## Different ways to parse xml using python
1. Element tree module  - for document oriented files

python documentation: https://docs.python.org/3/library/xml.etree.elementtree.html#module-xml.etree.ElementTree

XML - Extensible Markup language
XSL - Extensible stylesheet language
XSLT - XSL transformations

In [4]:
import xml.etree.ElementTree as ET
import pprint

In [5]:
# file link: http://content.udacity-data.com/ud032/exampleResearchArticle.xml
file = 'exampleResearchArticle.xml' 

In [8]:
# loading the entire XML file as a tree
tree = ET.parse(file)

In [9]:
root = tree.getroot()

In [20]:
#As an Element, root has a tag and a dictionary of attributes
root.tag

'art'

In [22]:
root.attrib

{}

In [25]:
for child in root:
    print("Tag {0}, attrib {1}".format(child.tag, child.attrib))

Tag ui, attrib {}
Tag ji, attrib {}
Tag fm, attrib {}
Tag bdy, attrib {}
Tag bm, attrib {}


In [30]:
#support indexing
root[2]

<Element 'fm' at 0x1069cacc8>

In [34]:
title = root.find('./fm/bibl/title')

● WHAT YOU NEED TO DO:
Resume the Python XML-parsing notebook above, starting right after its final line of code.

● MATERIAL PROVIDED:
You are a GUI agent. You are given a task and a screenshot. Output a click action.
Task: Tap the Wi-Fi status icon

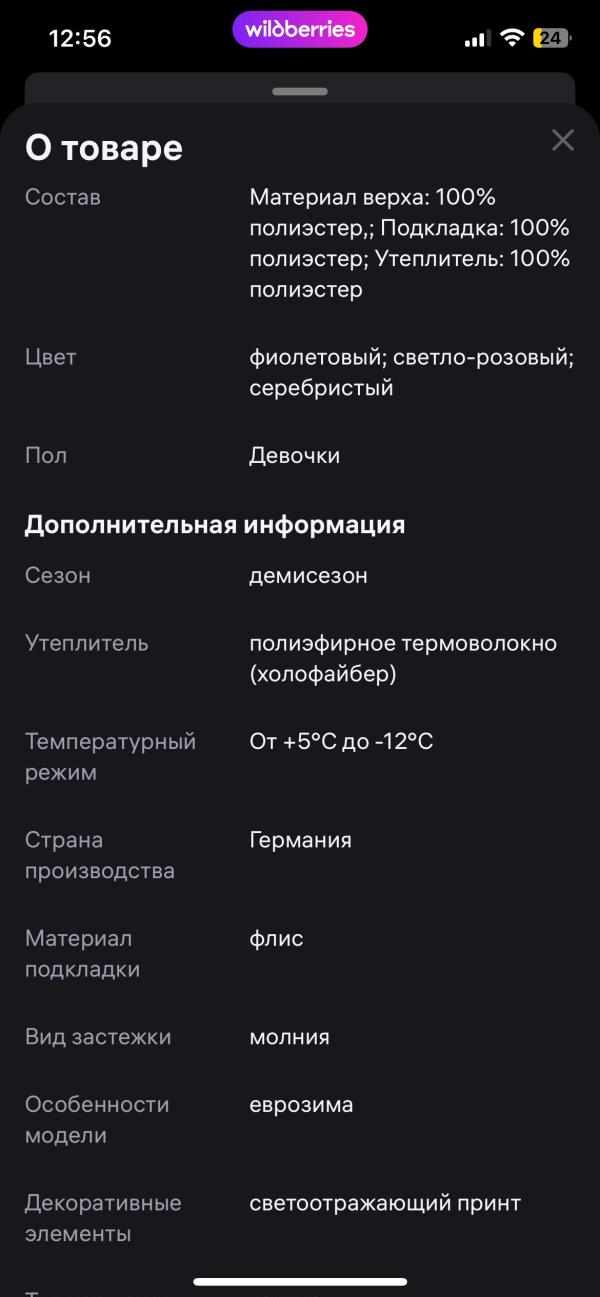click(x=513, y=38)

● ANSWER FOR THE TASK:
title_text = ""
for p in title:
    title_text += p.text
print(title_text)
    

Standardization of the functional syndesmosis widening by dynamic U.S examination


In [36]:
for element in root.findall('./fm/bibl/aug/au'):
    print(element.find('email').text)

omer@extremegate.com
mcarmont@hotmail.com
laver17@gmail.com
nyska@internet-zahav.net
kammarh@gmail.com
gideon.mann.md@gmail.com
barns.nz@gmail.com
eukots@gmail.com


In [62]:
# get all the authors from the xml file
def get_authors(root):
    authors = []
    for author in root.findall('./fm/bibl/aug/au'):
        data = {
            "fnm": author.find('fnm').text,
            "snm": author.find('snm').text,
            "email": author.find('email').text,
            "insr": []
        }
        for iid in author.findall('insr'):
            data['insr'].append(iid.attrib['iid'])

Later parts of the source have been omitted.